What the task asks: Copy the lines below word for word, skipping any image.

Data for processing:
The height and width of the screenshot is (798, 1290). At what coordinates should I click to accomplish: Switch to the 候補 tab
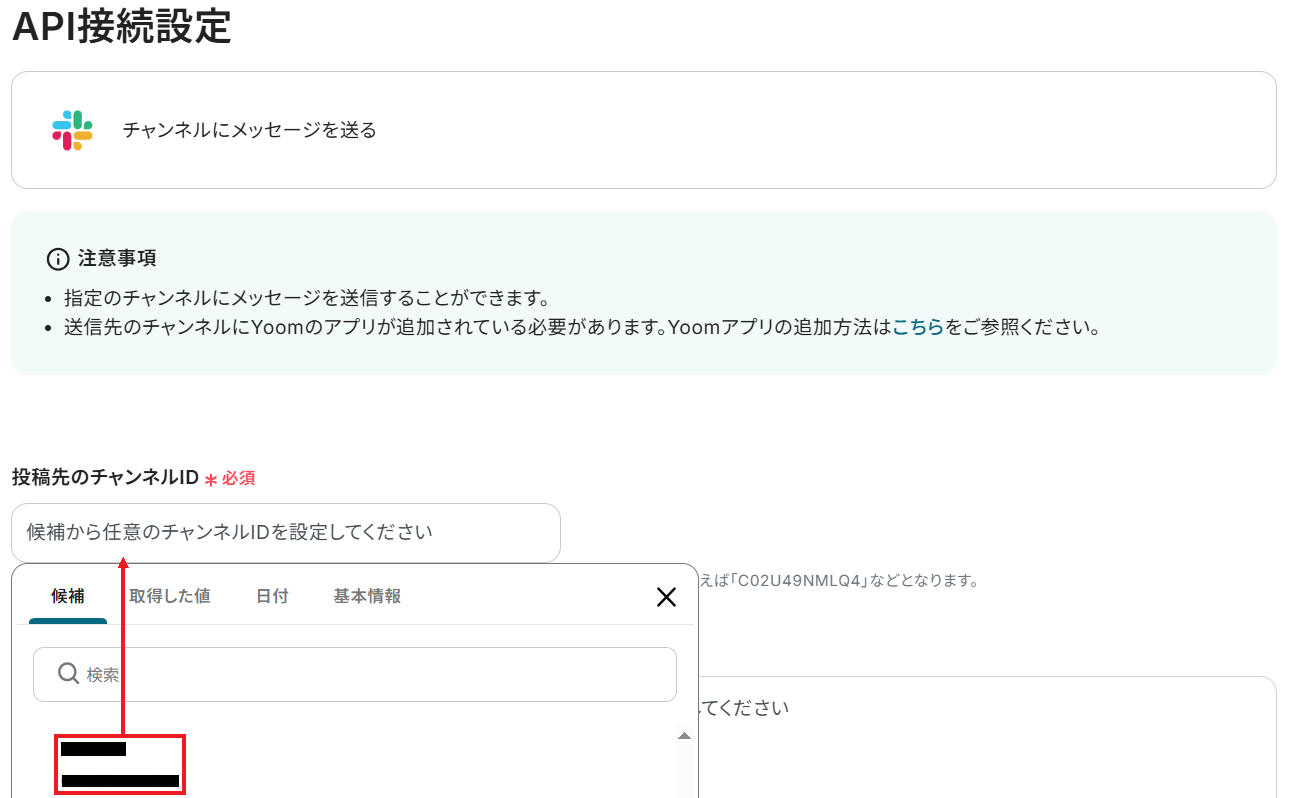click(x=68, y=596)
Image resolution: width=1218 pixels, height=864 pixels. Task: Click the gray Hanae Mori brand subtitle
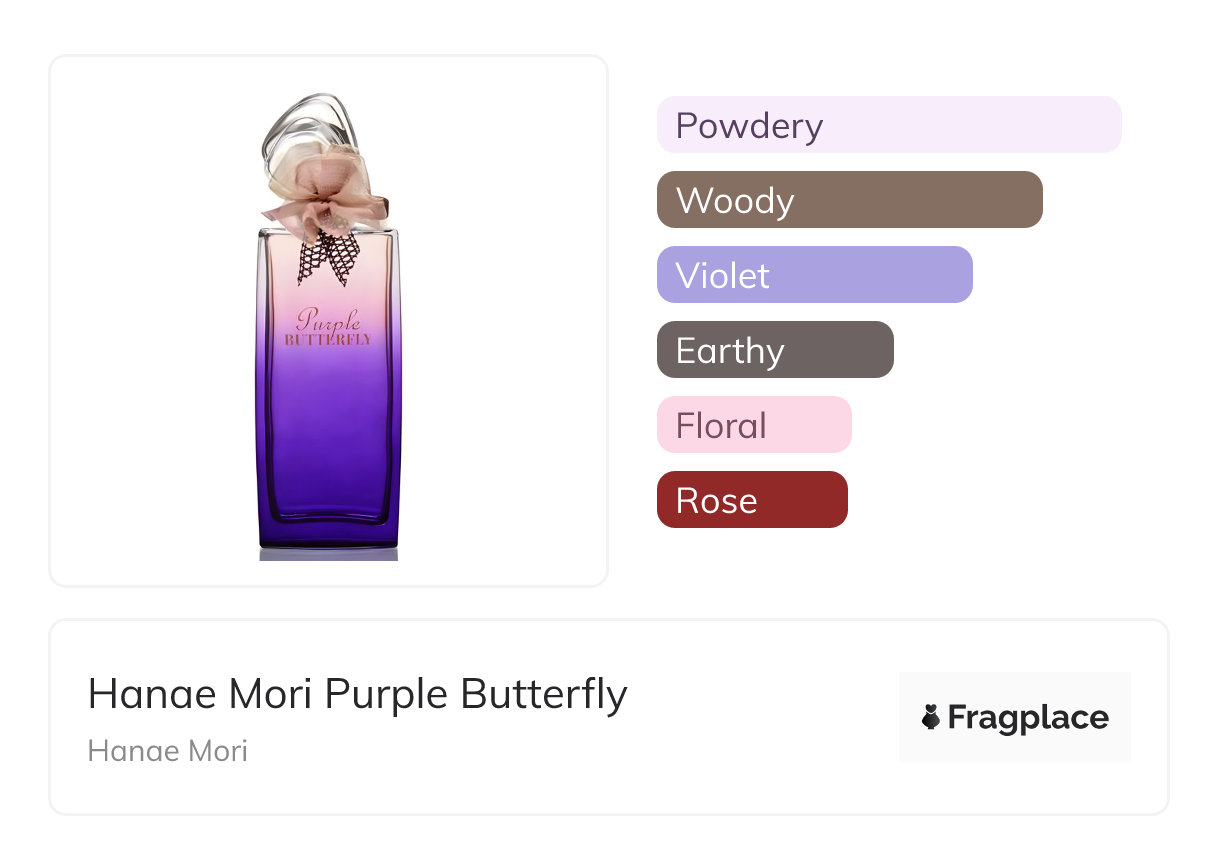167,751
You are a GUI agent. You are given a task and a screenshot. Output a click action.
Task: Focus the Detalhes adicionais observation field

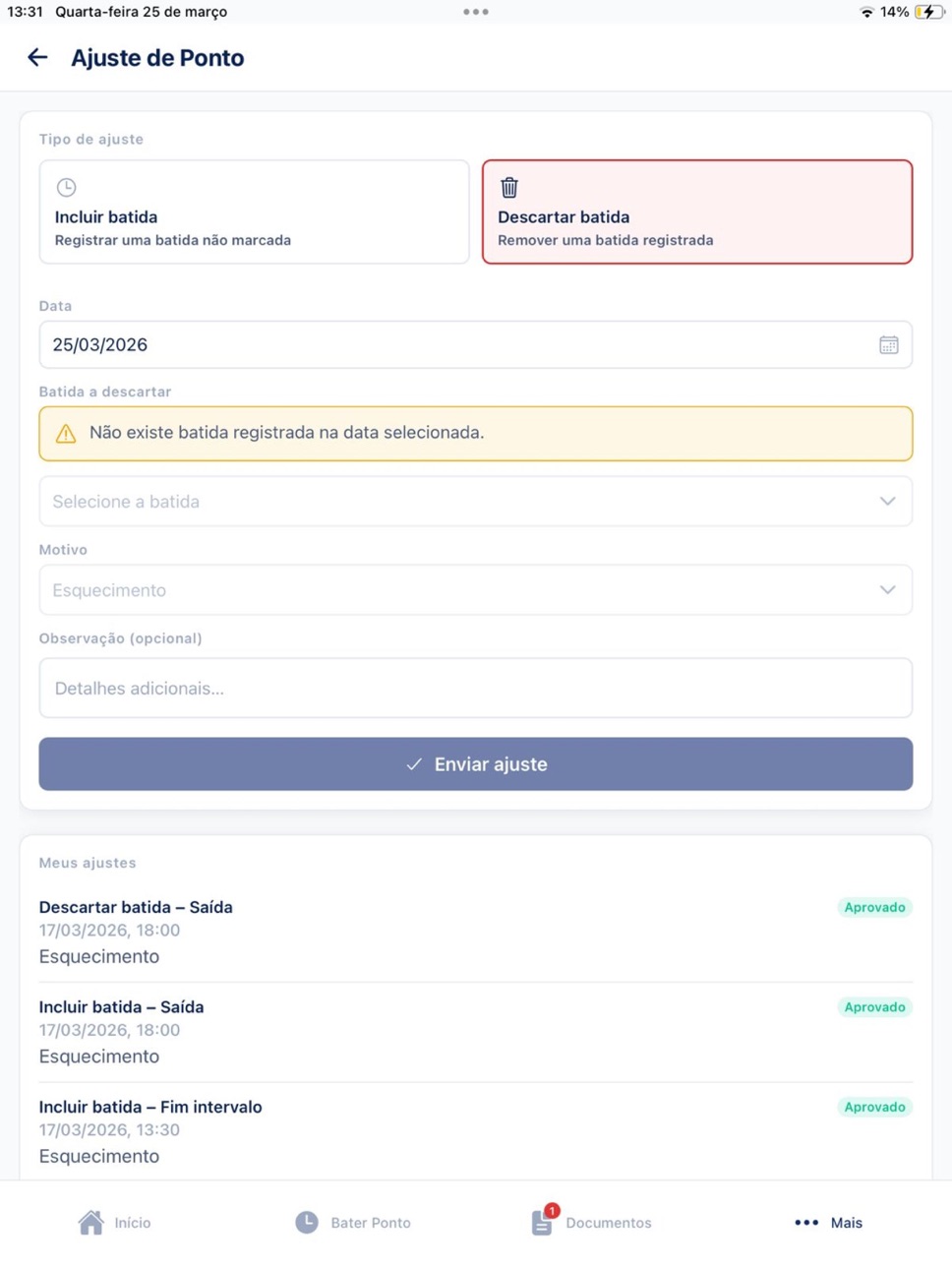click(475, 688)
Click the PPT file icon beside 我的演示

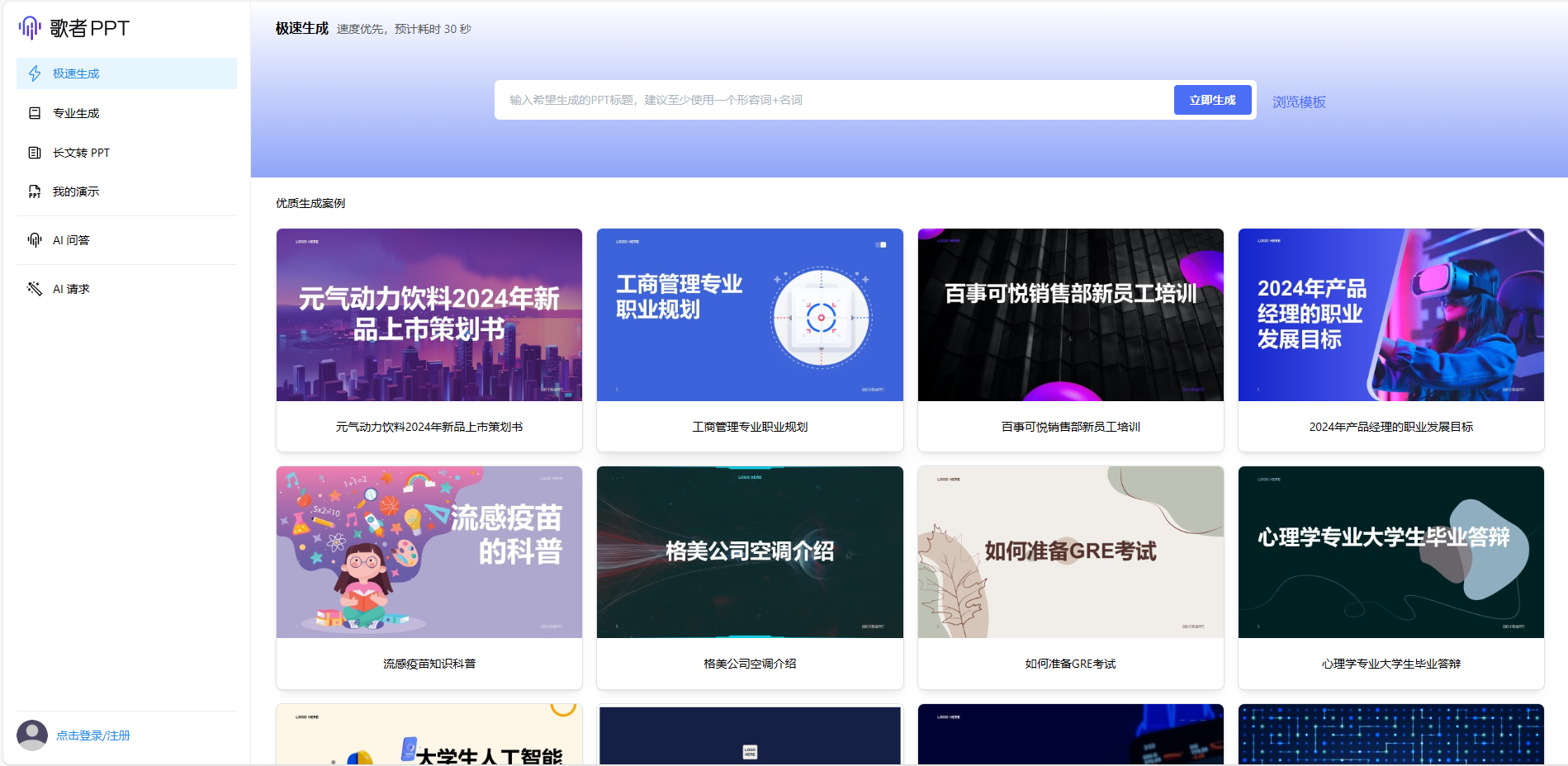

Result of this exercise:
The height and width of the screenshot is (798, 1290). At what coordinates should I click to accomplish: Switch to the 候補 tab
click(x=68, y=596)
Image resolution: width=1218 pixels, height=864 pixels. Task: Click the gray Hanae Mori brand subtitle
167,751
You are a GUI agent. You are given a task and a screenshot. Output a click action.
Task: Focus the Detalhes adicionais observation field

click(475, 688)
Click the PPT file icon beside 我的演示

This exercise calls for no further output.